Contexte de la vulnérabilité
Le 16 septembre 2026, Google a annoncé la découverte d’une faille identifiée sous le numéro CVE‑2026‑58704. Cette vulnérabilité affecte le logiciel du modem des smartphones Pixel, composant responsable de la connexion radio et de la communication avec les réseaux cellulaires. Google précise que l’exploitation était limitée à des attaques ciblées, mais que le vecteur d’infection ne nécessitait aucune interaction de l’utilisateur, ce qui correspond à la définition d’une attaque « zero‑click ». La société a publié un correctif via son processus habituel de mise à jour OTA.
Le rapport indique que l’attaque permettait une élévation de privilèges depuis le sandbox du modem vers le système d’exploitation principal du téléphone. Aucun acteur identifié n’a été nommé, bien que les experts évoquent fréquemment des fournisseurs de logiciels espions capables de monétiser ce type de vecteur auprès d’États ou d’organisations de renseignement.
Mécanisme d’exploitation du modem
Le modem fonctionne sur un processeur dédié, souvent appelé baseband, qui exécute un firmware séparé du système Android. Ce firmware est isolé par un sandbox afin de limiter les accès aux ressources critiques du téléphone. La faille CVE‑2026‑58704 réside dans le code qui gère les paquets radio entrants ; une manipulation malveillante de ces paquets peut déclencher une corruption de mémoire qui contourne les contrôles d’accès du sandbox.
Une fois le sandbox contourné, l’attaquant obtient un accès direct aux interfaces du système d’exploitation, notamment le stockage de données utilisateur et les services de localisation. Le caractère « zero‑click » provient du fait que le paquet malveillant peut être injecté par le réseau mobile sans que le propriétaire du téléphone ouvre un lien, télécharge un fichier ou active une fonction particulière.
Analyse de l’impact et des limites de la correction
Du point de vue de la surface d’attaque, le modem représente l’un des points d’entrée les plus exposés, car il traite en permanence des données provenant de réseaux non fiables.

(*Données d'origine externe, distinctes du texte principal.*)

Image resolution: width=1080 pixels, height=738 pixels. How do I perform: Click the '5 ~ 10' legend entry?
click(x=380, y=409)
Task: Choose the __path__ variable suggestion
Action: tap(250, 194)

La capacité à franchir la barrière du sandbox multiplie les risques : vol de données, suivi en temps réel, voire prise de contrôle complète du dispositif. La mise à jour publiée par Google corrige le code de gestion des paquets, rétablit les vérifications de limites et renforce la séparation entre le firmware du modem et le système Android.
Google ne fournit pas de détails sur la chaîne d’exploitation exacte, ce qui limite l’évaluation précise du danger résiduel. De plus, la correction dépend d’une mise à jour OTA ; les appareils qui n’ont pas appliqué le patch restent exposés. Enfin, l’absence d’attribution officielle empêche de mesurer l’ampleur réelle du groupe responsable, ce qui complique les stratégies de défense au niveau des opérateurs télécoms.